The idea that VEGA has less throughput clock for clock than Fiji does whilst being way larger is absolutely preposterous, VEGA was made to take the inefficiencies of the old GCN implementation away and take a somewhat similar approach to what maxwell did, though the shader pipeline on VEGA is more akin to something like Fermi with it's programmable floating point units.

Also I don't see RX 580s beating Fiji anytime soon, and if it does it's just due to driver related issues.

People must remember that gpu manufacturers are focusing more on the professional marked first.

I really want to see the performance of these vega cards in machine learning and how are they against nvidia cards.

And i think that right now amd need first to make ryzen, epyc, thread-ripper succeed and make them som money.

That is most likely because of video memory. But it might be an interesting video, @wendell? Fiji vs Polaris at settings that are actually used, like 1080p high?

Gamersnexus posted their video and article review, here are links if anyone is interested:

They tested a couple more things that PcPer didn't test, but the conclusions are basically the same.

YES OMG YES finally someone backs up what the fuck ive been saying for months now.. I am not crazy :smiley: seriously.. i have literally been saying that its possible AMD isnt making this a big performance card... i feel like they have something else in stock

VIVA LaS VEGA! VIVA LaS VEGA!

I like the idea of cutting out one stack of HBM and improving the cooling (triple fan air cooler). Priced correctly it would make for a nice upgrade from the Fury line.

The Vega FE is a bit of a let down to me but all is not lost. At the moment you can't overclock is because there is a bug that drops HBM too 500MHz and it running slower. So we dont know how it overclocks.

It is running between a 1070 and 1080. If the custom gaming cards can come out with higher CPU / Memory / not a fucking blower cooler and solidly beat a 1080 and priced well I would seriously look at it for a purchase recommendation.

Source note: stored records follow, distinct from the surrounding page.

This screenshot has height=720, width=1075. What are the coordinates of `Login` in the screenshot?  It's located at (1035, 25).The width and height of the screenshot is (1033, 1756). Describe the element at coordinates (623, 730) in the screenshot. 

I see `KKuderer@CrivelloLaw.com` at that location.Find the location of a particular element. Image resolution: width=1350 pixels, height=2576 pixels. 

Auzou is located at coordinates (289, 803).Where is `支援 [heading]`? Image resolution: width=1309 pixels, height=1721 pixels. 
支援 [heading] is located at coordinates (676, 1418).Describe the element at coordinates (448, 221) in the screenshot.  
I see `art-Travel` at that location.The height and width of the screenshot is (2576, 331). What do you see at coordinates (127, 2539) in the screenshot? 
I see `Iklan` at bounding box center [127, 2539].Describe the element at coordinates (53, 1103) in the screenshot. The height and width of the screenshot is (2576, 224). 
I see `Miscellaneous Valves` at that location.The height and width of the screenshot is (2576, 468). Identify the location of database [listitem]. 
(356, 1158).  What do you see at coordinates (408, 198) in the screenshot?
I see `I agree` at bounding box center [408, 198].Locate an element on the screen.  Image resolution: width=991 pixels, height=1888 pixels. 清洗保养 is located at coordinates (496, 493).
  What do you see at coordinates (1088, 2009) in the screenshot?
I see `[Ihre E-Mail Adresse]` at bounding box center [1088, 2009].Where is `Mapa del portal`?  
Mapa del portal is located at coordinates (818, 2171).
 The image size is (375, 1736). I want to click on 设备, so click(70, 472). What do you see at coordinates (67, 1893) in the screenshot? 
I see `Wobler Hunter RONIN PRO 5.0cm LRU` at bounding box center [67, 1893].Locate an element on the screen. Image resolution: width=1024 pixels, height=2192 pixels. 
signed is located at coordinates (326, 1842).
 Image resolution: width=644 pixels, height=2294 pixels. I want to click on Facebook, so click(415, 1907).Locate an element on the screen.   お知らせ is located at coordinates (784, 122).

I have a RX480 so I most likely will skip the first gen because I am gaming well already. It will come down to price to performance gaming wise on the Vega RX cards.

And there is the looming RX mining card crash perhaps early next year. A cheap 2nd hand crossfire setup might put a dent in vega.

I suspect that the 500Mhz HBM is probably not a bug. More like a hobble

It only downclocks when they overclock though, that doesn't make sense. My guess is that there is some kind of software bug.

already confirmed to be a wattman issue, yes.

Pretty obvious bug.

Something that should have been pretty obvious within a minute or two of testing. It would seem to me that maybe the "bug" was left in accidentally on purpose.